BRIEF:
Given the records below, pull every line with the word "will" into the answer.

::::

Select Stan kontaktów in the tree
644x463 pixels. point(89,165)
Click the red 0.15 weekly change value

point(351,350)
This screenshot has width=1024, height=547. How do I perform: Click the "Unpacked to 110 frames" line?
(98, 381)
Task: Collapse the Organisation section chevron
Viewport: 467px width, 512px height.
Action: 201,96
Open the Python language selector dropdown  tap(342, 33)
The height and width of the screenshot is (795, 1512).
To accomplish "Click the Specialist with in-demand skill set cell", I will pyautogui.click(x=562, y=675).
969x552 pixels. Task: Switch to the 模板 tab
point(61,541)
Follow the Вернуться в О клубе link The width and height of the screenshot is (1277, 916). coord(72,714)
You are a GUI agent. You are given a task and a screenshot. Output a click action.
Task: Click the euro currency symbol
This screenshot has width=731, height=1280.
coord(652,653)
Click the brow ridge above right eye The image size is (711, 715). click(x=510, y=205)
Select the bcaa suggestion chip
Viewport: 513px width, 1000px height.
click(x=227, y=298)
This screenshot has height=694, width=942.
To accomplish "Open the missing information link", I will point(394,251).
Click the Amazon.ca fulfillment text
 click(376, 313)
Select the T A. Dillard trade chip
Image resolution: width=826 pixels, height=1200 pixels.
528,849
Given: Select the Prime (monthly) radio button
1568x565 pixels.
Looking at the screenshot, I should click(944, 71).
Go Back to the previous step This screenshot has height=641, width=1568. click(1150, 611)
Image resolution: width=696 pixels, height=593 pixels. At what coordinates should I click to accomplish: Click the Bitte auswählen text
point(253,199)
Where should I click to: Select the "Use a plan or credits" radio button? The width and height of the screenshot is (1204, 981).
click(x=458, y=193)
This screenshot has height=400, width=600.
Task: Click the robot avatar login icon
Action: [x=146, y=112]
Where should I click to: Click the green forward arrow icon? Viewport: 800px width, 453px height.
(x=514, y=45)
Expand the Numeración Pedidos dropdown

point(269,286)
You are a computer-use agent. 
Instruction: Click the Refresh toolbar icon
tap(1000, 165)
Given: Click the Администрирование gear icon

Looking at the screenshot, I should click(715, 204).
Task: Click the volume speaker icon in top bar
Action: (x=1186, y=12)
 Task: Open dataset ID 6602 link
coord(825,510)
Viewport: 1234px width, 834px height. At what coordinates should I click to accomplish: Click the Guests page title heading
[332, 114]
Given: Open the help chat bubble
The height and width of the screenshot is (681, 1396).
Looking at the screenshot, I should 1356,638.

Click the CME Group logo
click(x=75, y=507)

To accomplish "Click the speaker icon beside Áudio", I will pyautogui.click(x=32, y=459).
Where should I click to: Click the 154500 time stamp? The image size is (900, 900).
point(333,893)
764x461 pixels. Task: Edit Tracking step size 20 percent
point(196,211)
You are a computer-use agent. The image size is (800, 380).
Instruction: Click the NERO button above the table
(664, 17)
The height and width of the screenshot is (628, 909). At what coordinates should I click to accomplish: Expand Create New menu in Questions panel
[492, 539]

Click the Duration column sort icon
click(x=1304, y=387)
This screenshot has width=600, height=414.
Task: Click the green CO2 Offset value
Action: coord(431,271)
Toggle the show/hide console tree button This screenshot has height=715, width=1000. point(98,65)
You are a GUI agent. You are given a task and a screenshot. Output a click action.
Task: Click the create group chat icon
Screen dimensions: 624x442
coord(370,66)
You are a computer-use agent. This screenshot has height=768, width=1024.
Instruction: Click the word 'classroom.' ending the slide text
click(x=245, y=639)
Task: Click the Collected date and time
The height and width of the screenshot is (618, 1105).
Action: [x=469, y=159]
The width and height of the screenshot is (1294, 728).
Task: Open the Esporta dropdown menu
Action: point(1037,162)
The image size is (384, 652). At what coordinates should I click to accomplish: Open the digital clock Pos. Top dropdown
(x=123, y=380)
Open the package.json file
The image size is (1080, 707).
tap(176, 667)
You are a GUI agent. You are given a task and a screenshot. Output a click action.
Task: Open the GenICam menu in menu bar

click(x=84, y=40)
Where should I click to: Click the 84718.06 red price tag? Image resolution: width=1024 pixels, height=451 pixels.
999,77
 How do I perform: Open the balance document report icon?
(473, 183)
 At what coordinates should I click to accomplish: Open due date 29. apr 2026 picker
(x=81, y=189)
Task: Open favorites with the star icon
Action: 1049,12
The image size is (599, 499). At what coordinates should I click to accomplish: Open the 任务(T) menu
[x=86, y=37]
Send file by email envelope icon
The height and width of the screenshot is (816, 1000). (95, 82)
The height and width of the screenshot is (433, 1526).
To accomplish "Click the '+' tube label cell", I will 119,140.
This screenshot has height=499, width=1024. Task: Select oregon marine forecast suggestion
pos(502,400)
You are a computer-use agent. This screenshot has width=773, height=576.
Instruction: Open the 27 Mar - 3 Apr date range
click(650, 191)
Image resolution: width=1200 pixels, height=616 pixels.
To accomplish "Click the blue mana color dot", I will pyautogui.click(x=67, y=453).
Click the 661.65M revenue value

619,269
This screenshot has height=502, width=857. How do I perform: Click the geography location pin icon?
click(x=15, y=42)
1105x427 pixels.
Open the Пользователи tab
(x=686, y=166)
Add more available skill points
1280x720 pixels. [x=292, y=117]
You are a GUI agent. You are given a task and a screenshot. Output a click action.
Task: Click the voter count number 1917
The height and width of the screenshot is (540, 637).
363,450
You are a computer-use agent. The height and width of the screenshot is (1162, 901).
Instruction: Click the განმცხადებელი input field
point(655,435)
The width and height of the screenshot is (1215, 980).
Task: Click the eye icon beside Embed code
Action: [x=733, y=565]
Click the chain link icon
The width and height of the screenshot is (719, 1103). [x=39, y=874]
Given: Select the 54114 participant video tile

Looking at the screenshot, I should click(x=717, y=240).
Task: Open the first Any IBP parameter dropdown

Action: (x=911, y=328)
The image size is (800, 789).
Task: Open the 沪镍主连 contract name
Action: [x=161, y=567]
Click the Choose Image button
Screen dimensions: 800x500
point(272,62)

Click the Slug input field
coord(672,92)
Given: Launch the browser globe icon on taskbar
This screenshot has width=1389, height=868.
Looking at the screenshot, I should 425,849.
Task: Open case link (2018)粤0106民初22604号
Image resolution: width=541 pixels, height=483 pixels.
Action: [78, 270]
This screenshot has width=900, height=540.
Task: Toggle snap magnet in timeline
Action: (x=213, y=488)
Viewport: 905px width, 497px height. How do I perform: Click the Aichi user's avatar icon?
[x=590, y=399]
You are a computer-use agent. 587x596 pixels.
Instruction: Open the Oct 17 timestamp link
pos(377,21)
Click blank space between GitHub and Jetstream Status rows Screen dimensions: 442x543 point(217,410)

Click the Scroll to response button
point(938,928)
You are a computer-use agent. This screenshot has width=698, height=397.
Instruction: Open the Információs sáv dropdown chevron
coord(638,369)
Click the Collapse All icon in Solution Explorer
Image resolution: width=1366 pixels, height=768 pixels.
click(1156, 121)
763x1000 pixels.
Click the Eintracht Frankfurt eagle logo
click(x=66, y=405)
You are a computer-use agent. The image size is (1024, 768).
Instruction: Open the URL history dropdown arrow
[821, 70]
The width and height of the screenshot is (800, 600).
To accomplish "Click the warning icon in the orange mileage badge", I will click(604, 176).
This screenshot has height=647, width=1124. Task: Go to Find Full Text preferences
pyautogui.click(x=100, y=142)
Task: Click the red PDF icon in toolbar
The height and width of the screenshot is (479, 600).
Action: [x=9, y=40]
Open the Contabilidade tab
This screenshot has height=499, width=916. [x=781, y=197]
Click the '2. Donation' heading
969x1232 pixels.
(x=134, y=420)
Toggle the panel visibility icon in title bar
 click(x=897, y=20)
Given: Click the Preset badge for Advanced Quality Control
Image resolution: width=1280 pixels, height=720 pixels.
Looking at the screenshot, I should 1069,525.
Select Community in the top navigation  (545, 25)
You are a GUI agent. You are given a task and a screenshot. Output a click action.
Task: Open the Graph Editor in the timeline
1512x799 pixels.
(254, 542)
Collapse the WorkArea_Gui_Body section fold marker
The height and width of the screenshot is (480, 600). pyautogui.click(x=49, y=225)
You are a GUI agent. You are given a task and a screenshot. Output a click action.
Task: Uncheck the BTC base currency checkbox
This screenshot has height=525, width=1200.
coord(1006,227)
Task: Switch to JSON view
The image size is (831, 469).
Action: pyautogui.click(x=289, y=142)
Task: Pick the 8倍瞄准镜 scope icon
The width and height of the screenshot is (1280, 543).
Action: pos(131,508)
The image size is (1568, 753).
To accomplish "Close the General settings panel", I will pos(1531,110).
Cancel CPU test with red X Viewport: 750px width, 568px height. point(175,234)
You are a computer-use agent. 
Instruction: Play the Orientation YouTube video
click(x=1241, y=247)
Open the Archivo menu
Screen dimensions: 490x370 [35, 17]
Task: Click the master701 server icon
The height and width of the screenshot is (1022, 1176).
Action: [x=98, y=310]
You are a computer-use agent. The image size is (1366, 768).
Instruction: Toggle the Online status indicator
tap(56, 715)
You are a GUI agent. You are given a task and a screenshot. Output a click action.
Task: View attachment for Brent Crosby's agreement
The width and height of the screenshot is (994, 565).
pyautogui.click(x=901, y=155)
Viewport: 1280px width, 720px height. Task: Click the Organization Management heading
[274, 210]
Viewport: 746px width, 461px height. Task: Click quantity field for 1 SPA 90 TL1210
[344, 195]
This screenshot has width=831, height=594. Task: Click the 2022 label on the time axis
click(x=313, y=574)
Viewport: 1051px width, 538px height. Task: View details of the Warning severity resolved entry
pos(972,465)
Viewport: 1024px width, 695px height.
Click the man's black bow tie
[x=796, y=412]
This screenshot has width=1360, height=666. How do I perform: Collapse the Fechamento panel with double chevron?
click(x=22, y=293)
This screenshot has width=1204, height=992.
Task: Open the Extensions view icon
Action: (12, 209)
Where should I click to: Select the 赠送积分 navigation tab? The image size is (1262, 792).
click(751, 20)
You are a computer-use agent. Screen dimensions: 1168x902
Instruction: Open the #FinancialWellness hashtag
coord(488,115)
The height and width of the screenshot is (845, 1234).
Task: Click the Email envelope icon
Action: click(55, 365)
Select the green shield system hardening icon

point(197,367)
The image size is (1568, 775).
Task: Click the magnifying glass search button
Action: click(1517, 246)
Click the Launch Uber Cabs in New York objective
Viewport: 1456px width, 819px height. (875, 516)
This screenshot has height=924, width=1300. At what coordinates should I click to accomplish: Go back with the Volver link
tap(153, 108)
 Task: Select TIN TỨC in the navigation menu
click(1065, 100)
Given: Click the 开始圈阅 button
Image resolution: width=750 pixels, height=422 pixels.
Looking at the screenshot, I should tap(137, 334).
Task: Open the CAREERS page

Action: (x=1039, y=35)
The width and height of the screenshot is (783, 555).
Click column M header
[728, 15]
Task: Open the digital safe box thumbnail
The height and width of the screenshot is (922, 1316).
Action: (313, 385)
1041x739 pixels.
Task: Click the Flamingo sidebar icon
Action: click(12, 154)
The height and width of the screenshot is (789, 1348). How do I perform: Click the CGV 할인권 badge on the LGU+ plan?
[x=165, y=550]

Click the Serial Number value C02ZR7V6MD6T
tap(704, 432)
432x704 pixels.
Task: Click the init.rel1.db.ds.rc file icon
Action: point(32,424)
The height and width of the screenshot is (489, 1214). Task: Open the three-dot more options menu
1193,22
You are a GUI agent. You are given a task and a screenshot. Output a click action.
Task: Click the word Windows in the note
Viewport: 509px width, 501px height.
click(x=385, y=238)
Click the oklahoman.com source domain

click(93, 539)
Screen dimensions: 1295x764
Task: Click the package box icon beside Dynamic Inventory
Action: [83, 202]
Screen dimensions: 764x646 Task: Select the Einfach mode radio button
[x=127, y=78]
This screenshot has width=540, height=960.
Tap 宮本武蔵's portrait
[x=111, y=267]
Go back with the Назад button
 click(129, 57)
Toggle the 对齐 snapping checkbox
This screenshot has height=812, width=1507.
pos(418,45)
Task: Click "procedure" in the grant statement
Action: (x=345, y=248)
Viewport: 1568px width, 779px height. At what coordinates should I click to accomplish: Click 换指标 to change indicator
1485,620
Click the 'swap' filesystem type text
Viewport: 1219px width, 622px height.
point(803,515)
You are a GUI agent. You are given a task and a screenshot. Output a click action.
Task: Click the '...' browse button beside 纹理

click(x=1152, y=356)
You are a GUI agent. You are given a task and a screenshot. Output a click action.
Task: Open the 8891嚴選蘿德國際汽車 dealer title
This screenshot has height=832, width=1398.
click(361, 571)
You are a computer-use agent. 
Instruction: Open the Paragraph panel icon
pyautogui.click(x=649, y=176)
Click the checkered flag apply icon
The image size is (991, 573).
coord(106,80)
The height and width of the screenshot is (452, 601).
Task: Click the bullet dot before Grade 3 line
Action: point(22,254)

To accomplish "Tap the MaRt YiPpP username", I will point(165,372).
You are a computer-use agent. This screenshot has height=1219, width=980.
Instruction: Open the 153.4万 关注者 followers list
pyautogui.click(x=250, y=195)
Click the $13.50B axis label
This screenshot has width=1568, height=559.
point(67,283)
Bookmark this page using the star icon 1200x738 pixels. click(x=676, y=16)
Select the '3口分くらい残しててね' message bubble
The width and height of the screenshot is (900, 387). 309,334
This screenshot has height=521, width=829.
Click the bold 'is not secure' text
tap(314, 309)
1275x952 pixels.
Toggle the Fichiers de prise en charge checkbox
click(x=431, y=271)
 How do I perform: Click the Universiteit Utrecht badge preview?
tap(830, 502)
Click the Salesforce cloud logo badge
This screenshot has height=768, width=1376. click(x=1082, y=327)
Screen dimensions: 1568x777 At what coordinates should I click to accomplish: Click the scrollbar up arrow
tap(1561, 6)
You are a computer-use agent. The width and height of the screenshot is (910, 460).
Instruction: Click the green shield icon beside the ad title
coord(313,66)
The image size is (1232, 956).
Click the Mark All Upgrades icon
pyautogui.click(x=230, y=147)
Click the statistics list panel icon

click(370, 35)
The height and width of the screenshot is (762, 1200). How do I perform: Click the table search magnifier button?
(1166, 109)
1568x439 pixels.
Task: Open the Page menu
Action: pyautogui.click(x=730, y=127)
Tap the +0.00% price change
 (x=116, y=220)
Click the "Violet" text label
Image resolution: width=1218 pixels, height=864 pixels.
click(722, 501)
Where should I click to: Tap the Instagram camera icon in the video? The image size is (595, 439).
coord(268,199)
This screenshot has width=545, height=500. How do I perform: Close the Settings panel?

::::

SOLUTION:
To accomplish "Click the Specialist with in-demand skill set cell", I will pyautogui.click(x=562, y=675).
To accomplish "Open the missing information link", I will point(394,251).
To accomplish "Click the speaker icon beside Áudio", I will pyautogui.click(x=32, y=459).
To accomplish "Click the '+' tube label cell", I will 119,140.
To accomplish "Click the blue mana color dot", I will pyautogui.click(x=67, y=453).
To accomplish "Click the warning icon in the orange mileage badge", I will click(604, 176).
To accomplish "Close the General settings panel", I will pos(1531,110).
To accomplish "Tap the MaRt YiPpP username", I will point(165,372).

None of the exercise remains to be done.